The problem: Continue the article on web shells from the point where it stops.

Quoted passage:
Web Shells: How Attackers Use Them and How to Detect Them

Exploits targeting internet-facing web applications were the leading initial access vector for the sixth consecutive year in 2025, according to Mandiant’s M-Trends 2026 report. Web shells are central to how those exploits are sustained — threat groups deployed them in 35% of incidents in Q4 2024, more than triple the rate of the previous quarter. Once planted on a compromised web server, a web shell gives attackers long-term persistence, the ability to move laterally, and direct access to sensitive data — all without triggering the alerts that conventional malware would generate.

In 2025, the median time between initial compromise and attacker hand-off collapsed to 22 seconds. Web shells are a key enabler of that speed — they allow threat actors to maintain silent access while a second group takes over for ransomware deployment or data exfiltration. Let’s dissect a classic PHP web shell to show how it works in practice, and why these scripts remain so effective at turning a single unpatched vulnerability into a lasting breach.

Why web shells matter

A web shell is a small script (usually written in PHP, ASP, or JSP) that attackers upload to a vulnerable web application.

Think of a web shell as a hidden control panel. Once installed, it lets hackers run commands, browse files, and take over the server from their browser. What starts as a single flaw in a web app can quickly become a permanent backdoor.

According to CISA, web shells can operate on Linux, Microsoft Windows, macOS, and Network platforms.

Attackers usually plant web shell scripts through:

  • Remote code execution bugs in public web apps
  • Poorly secured file upload forms
  • Remote or local file inclusion (RFI/LFI) flaws
  • Outdated CMS plugins or themes, such as in WordPress

Over the years, some shells have become infamous:

  • C99 web shell: A feature-packed PHP shell with tools for file management, command execution, and databases
  • China Chopper webshell: A tiny but powerful web shell often used for stealthy persistence
  • R57 and WSO web shells: Older but still active web shells with basic file and command features
  • B374K web shell: A PHP web shell that can view processes and run commands

Let’s look at some of these web shells in action.

Figure 1: Example of a web shell attack cycle.

Case studies: Real-life web shell incidents

Before we break down their components, let’s look at some real-life examples of the damage web shells can do. They accounted for 35% of cyberattack incidents in Q4 2024, making them a major malicious script to watch out for.

  • April 2025: According to The Hacker News, critical bug let attackers upload JSP web shells, then use tools like Brute Ratel to escalate and steal data. Scans found hundreds of vulnerable servers exposed online.

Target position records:
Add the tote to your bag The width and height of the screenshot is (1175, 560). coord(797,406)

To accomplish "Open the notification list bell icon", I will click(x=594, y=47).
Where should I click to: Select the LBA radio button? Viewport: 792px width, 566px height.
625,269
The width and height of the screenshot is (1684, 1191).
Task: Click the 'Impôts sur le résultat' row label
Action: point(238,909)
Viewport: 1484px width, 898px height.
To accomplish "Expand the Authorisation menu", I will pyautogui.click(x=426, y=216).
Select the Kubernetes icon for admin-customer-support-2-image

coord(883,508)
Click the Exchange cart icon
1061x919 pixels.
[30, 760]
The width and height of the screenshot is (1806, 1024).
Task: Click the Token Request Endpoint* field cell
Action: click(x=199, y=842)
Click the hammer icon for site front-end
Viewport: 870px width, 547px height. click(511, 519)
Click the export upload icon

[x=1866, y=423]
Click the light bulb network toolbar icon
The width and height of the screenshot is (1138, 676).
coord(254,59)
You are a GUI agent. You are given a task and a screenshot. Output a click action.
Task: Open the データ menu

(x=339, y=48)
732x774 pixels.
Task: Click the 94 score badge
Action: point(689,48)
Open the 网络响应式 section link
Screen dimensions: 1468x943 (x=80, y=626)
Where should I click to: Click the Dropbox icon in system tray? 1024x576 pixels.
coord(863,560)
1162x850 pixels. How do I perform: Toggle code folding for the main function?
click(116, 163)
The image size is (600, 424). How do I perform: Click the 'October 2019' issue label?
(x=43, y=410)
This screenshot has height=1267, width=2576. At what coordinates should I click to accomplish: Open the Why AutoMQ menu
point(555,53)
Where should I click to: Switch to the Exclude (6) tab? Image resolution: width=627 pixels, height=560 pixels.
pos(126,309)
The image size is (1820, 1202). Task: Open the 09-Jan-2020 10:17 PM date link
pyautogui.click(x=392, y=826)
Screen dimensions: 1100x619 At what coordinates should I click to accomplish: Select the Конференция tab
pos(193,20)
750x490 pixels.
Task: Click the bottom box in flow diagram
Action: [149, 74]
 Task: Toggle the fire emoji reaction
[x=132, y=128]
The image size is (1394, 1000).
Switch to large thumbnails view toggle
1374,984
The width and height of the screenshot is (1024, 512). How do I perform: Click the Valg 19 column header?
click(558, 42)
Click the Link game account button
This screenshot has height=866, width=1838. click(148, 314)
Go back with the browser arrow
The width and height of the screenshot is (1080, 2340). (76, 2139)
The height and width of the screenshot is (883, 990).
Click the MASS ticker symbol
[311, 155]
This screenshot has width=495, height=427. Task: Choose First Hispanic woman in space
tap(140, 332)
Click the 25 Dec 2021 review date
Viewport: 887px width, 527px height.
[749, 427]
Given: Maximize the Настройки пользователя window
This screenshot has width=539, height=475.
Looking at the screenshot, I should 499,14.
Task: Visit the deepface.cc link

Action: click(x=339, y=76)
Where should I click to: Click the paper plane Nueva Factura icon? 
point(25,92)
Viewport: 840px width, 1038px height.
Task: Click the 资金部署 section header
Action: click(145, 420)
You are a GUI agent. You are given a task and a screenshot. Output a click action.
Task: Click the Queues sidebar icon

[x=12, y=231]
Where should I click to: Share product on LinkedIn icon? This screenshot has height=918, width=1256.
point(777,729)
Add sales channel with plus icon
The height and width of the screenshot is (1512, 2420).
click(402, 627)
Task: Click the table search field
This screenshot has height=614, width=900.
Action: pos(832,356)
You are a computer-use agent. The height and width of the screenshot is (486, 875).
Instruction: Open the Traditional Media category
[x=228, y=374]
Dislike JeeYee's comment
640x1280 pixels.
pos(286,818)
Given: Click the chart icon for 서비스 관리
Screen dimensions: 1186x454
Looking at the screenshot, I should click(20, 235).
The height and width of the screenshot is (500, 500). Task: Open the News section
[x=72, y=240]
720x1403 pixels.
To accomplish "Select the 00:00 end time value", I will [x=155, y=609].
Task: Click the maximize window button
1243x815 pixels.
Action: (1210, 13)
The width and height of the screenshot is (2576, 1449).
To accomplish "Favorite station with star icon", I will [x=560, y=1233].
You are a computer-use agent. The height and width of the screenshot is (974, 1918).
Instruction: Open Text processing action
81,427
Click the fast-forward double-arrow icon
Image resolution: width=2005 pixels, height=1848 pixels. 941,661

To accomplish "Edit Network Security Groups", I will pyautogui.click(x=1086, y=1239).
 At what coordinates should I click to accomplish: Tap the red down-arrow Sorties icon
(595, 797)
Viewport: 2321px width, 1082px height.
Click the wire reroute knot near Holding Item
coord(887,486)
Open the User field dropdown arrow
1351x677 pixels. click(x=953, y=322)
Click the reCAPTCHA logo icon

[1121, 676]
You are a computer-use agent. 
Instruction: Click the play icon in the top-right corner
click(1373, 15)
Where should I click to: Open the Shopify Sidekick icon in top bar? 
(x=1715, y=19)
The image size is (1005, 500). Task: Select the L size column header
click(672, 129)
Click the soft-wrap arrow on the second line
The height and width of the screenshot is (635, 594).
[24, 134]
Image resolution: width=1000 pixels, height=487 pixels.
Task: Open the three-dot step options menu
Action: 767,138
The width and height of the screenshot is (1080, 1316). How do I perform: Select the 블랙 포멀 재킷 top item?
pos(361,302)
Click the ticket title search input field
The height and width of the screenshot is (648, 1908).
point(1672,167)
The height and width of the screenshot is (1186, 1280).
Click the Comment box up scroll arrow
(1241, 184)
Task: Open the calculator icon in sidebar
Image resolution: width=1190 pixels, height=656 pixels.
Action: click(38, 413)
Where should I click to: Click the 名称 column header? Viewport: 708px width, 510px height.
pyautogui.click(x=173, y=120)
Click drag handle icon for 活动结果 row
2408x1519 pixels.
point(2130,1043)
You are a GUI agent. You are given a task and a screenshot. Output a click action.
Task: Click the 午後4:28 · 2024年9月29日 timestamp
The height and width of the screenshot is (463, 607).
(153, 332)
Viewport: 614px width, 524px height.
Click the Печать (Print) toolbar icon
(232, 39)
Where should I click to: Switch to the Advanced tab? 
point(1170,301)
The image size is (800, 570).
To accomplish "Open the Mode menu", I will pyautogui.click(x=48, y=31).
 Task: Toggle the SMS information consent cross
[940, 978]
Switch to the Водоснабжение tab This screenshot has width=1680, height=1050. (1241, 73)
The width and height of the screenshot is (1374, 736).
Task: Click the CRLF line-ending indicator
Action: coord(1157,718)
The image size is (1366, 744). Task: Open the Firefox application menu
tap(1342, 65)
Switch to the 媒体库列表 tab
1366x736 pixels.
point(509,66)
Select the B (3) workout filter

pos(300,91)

Written answer:
  • July 2023: CISA reported that threat actors exploited the Citrix NetScaler/ADC flaw (CVE-2023-3519) to drop web shells (often JSP), gain remote command execution and persistence, and move laterally.
  • June 2022: MITRE ATT&CK documented how a web shell was deployed during the Ukraine Electric Power Attack, executed by a threat group with Russian connections.

In short, web shells can quickly turn any vulnerable app into a compromised web server, with devastating consequences.

C99: A webshell analysis

C99 is a classic PHP webshell example that packs a lot of capability into a single script, including:

C99 clearly demonstrates the full attacker workflow: an adversary drops a tiny PHP file through a vulnerable upload or RCE, then uses that same script to browse the webroot, run OS commands, pull credentials and stage further tools.

Let’s break down what the C99 webshell can look like in more detail.


Figure 2: C99 webshell code information in GitHub. (Source: GitHub)

1. File system navigation

  • What it does: file-system navigation lets an attacker list folders, open files, and read their contents. They might use functions like scandir() or opendir() to see what’s on the server, file_get_contents() to read files, and file_put_contents() to drop or update files.
  • Why it matters: This is how hackers can find config files, API keys, backups and other sensitive data, and where they stage additional payloads.
  • What to watch for: Requests repeatedly hitting the same PHP path that return directory listings. Also check for new or recently-modified files in webroot (odd timestamps), and sudden reads of config files or large downloads initiated from the web server.

The snippet below is a simplified example to show the behaviour, although exact implementations and function names vary by variant.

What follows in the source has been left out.